▼▼▼
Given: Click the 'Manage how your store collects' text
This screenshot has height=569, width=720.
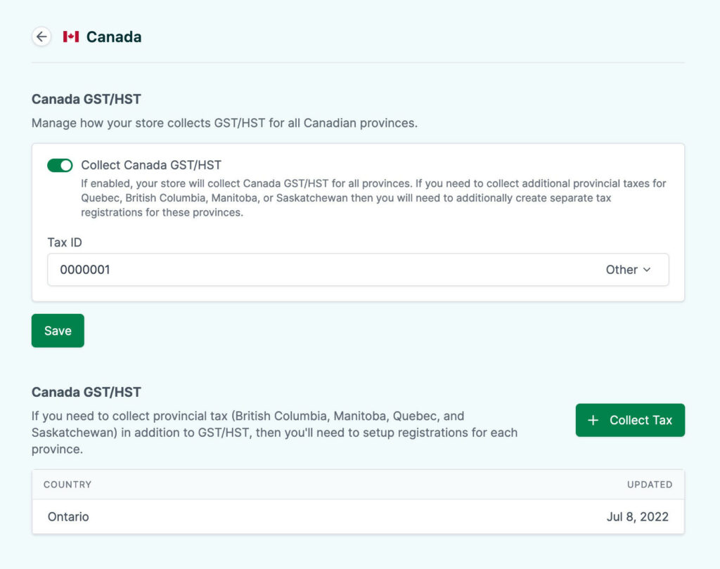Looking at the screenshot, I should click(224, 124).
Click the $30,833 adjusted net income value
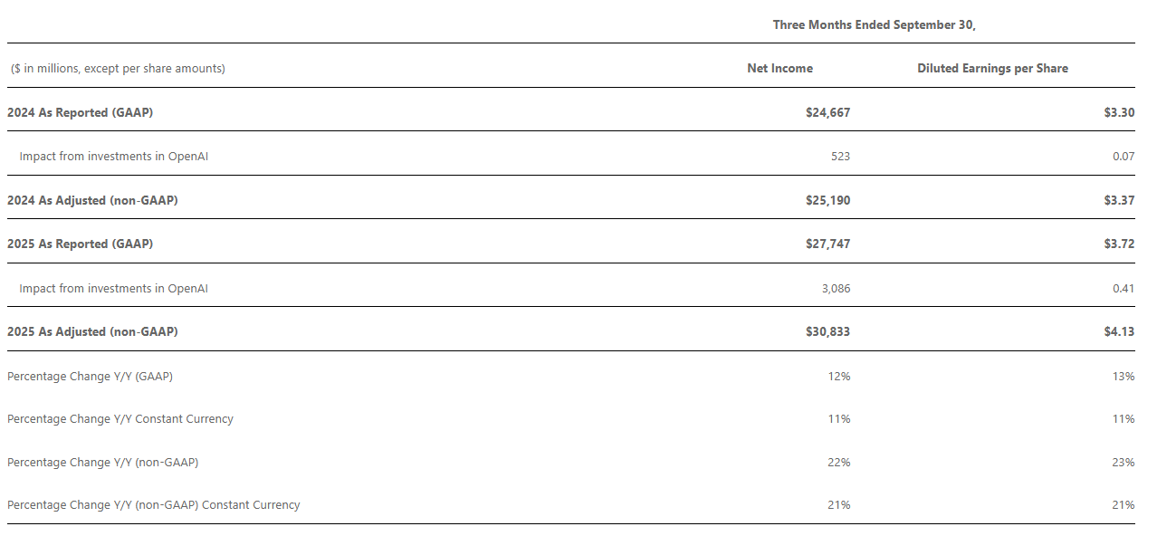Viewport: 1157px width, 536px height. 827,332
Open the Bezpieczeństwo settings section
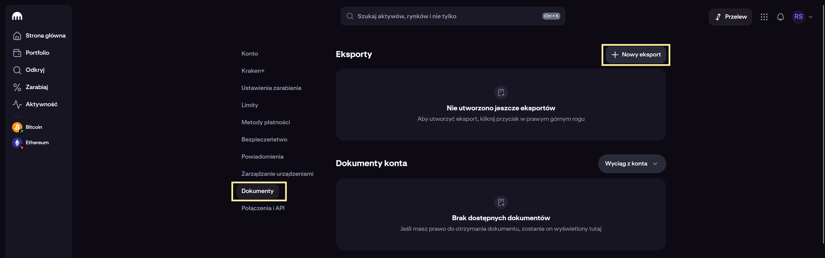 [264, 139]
▲▲▲
Given instruction:
Copy out every line of the records above without changing a character, and leave out the pictures.

Output:
Given: Click the 'Manage how your store collects' text
This screenshot has height=569, width=720.
Looking at the screenshot, I should click(224, 124).
Click the $30,833 adjusted net income value
Viewport: 1157px width, 536px height. 827,332
Open the Bezpieczeństwo settings section
 [264, 139]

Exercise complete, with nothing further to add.